(Stored data)
..............................
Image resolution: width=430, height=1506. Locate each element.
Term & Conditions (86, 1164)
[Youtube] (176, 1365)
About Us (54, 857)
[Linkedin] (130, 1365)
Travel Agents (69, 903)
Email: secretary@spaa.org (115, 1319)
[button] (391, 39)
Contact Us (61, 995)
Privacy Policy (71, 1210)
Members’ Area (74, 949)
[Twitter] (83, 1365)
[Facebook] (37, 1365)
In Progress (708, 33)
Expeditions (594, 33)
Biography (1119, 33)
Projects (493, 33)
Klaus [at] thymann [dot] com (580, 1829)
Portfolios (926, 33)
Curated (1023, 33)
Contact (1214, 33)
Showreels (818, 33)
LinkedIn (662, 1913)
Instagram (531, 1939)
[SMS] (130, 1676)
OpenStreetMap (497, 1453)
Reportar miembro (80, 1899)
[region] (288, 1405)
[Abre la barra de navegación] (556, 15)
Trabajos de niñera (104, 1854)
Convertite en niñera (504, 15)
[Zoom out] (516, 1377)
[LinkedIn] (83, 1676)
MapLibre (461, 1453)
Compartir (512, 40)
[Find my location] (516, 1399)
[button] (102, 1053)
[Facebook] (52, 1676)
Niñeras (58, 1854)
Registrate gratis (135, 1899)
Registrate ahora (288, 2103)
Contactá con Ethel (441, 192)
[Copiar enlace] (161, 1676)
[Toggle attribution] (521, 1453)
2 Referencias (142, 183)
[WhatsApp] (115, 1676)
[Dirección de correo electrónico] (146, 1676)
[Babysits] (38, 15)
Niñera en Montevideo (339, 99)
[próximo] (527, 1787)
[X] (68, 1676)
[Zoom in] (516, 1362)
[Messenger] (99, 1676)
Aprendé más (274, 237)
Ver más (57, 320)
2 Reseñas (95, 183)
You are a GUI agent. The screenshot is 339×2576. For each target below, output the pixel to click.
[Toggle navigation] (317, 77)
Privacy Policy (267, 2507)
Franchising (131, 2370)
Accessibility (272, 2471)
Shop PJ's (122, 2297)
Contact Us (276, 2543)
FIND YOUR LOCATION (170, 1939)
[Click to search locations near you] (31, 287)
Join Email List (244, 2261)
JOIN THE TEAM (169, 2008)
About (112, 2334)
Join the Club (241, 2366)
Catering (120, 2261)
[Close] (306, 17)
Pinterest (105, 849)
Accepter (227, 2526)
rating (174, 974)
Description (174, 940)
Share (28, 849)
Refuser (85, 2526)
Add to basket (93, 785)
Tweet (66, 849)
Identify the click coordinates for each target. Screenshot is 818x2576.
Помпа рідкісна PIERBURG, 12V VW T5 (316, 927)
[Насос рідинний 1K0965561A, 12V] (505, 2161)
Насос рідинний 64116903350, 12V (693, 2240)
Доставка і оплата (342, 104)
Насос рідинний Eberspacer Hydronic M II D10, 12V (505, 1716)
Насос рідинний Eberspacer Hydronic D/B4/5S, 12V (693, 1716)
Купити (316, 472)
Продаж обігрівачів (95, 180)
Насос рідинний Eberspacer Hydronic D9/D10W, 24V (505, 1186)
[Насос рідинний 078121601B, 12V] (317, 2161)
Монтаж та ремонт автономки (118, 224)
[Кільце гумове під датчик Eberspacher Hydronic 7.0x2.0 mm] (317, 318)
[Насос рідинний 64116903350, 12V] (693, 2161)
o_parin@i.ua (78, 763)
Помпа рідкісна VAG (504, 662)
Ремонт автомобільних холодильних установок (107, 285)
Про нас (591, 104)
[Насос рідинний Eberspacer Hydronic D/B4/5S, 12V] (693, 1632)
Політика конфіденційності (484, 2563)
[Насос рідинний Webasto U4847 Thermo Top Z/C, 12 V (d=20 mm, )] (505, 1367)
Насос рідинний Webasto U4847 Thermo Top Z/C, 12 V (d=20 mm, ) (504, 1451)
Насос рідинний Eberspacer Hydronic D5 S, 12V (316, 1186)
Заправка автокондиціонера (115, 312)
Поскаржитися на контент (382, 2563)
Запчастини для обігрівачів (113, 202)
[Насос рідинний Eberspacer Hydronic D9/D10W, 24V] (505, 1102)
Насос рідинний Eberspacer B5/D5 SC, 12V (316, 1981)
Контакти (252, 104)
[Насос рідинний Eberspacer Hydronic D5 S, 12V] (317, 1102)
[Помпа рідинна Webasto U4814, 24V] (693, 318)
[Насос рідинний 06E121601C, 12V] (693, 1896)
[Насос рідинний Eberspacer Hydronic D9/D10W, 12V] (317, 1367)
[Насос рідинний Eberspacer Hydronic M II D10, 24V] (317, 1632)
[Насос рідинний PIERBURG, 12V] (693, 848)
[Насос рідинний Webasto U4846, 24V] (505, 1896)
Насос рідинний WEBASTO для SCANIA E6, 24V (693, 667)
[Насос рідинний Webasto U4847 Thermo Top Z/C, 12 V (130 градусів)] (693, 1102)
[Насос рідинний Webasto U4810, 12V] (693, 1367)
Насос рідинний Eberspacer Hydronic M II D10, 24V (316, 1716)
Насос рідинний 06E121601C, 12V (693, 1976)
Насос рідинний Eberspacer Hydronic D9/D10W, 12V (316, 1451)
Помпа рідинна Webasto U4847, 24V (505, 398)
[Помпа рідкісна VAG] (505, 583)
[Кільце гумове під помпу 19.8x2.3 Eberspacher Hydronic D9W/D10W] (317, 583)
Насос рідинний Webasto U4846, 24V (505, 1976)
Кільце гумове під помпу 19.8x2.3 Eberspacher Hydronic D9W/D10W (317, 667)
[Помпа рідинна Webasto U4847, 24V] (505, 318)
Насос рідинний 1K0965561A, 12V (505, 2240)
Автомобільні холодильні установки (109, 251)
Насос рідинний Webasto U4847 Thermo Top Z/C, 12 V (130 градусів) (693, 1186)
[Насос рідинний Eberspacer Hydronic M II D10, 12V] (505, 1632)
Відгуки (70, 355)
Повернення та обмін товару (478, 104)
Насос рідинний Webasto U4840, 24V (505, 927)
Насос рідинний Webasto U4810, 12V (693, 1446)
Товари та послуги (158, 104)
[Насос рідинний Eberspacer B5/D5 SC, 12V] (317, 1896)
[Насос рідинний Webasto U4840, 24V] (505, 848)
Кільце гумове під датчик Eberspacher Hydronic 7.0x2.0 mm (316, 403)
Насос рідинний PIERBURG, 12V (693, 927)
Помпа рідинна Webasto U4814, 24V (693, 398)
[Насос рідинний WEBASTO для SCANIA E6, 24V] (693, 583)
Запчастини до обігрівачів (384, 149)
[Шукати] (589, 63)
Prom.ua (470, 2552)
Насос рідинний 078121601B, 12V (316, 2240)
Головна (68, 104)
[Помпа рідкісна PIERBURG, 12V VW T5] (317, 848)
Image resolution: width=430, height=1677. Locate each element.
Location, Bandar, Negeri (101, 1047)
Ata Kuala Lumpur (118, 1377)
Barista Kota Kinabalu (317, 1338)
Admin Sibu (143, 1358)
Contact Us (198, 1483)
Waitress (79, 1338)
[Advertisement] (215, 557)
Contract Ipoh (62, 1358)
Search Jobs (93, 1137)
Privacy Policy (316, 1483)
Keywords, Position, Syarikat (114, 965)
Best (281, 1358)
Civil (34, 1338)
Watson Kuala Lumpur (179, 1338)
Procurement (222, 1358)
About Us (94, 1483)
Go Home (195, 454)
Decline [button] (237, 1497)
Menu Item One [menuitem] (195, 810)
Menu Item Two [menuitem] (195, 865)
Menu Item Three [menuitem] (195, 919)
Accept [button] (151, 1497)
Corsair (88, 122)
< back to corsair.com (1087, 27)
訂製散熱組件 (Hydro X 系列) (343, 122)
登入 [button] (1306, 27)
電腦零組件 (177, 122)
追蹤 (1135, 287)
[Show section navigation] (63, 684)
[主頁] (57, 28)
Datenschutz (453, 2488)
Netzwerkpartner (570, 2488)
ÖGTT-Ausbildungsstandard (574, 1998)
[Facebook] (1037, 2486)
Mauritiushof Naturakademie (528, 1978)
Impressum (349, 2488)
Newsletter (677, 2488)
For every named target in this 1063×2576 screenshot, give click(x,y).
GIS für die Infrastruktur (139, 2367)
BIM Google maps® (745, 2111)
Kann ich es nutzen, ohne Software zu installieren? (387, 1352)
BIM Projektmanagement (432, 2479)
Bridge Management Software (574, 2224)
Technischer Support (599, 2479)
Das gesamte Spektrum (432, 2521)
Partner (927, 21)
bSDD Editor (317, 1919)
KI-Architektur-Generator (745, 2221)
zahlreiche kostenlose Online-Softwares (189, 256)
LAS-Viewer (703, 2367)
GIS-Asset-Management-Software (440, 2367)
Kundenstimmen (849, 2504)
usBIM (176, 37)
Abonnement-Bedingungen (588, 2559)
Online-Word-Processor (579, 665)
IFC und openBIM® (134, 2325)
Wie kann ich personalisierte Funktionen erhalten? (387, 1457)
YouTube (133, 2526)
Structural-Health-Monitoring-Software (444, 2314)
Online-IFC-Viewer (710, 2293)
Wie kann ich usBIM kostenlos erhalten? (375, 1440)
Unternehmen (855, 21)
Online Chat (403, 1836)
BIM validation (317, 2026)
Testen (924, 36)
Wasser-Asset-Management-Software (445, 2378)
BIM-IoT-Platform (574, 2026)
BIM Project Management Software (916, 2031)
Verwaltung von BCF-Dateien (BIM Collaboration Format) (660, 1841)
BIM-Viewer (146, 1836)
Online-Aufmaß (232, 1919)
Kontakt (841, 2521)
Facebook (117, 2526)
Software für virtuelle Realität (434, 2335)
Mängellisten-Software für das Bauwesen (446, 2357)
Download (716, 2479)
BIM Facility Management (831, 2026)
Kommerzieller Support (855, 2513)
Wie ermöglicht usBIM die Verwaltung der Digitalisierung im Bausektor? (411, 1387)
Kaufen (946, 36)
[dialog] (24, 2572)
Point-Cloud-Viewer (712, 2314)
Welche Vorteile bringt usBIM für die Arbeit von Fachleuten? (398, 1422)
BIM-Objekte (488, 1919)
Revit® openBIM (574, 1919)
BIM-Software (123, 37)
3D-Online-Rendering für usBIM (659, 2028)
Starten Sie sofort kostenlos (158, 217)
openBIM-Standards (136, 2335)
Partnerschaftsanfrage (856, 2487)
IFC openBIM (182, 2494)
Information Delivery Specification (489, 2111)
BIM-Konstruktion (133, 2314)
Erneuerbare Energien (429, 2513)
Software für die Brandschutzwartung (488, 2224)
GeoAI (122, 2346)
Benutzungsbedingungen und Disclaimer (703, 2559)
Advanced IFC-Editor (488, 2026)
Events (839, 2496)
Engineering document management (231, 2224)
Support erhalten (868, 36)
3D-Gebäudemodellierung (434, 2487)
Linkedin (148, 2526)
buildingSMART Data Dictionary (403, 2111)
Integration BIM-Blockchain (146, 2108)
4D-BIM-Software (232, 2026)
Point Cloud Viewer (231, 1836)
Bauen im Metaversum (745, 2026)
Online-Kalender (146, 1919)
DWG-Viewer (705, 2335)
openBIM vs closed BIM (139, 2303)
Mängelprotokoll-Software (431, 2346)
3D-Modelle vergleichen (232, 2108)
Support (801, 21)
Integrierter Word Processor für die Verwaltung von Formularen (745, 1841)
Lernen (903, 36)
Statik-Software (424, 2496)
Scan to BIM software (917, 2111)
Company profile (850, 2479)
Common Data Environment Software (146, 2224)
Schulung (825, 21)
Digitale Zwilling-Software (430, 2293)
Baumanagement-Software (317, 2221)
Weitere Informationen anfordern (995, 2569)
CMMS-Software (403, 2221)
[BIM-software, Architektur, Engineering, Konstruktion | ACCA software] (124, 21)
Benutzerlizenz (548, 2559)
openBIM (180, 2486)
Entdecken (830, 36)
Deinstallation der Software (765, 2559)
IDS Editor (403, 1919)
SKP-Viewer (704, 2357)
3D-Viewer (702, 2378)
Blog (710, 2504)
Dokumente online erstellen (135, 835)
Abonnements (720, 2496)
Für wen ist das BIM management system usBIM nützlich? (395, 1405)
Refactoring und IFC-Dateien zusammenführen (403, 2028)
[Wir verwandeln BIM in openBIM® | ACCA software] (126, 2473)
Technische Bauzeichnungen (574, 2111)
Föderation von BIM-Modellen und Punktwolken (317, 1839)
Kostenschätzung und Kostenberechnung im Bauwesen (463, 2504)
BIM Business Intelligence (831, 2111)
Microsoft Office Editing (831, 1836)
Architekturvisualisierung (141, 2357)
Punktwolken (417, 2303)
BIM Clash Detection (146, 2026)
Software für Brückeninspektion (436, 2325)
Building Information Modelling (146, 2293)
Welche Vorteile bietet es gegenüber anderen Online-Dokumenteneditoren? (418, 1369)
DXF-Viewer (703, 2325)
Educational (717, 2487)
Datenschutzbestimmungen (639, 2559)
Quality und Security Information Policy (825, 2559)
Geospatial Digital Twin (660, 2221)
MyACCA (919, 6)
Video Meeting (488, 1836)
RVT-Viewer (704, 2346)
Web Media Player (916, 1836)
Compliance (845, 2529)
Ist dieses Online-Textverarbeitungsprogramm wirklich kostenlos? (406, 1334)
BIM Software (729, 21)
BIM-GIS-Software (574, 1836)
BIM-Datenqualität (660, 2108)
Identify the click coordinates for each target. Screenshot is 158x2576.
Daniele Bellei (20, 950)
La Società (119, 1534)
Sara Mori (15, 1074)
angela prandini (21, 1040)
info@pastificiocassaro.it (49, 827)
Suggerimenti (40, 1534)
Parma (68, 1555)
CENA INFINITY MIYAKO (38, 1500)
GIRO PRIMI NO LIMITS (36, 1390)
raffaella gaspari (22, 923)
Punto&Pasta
..............................
WHAT YOU SHOULD DO:
Copy out every line of the data where the word "Помпа" occurs.

SOLUTION:
Помпа рідкісна PIERBURG, 12V VW T5 (316, 927)
Помпа рідкісна VAG (504, 662)
[Помпа рідинна Webasto U4814, 24V] (693, 318)
Помпа рідинна Webasto U4847, 24V (505, 398)
[Помпа рідкісна VAG] (505, 583)
[Помпа рідинна Webasto U4847, 24V] (505, 318)
Помпа рідинна Webasto U4814, 24V (693, 398)
[Помпа рідкісна PIERBURG, 12V VW T5] (317, 848)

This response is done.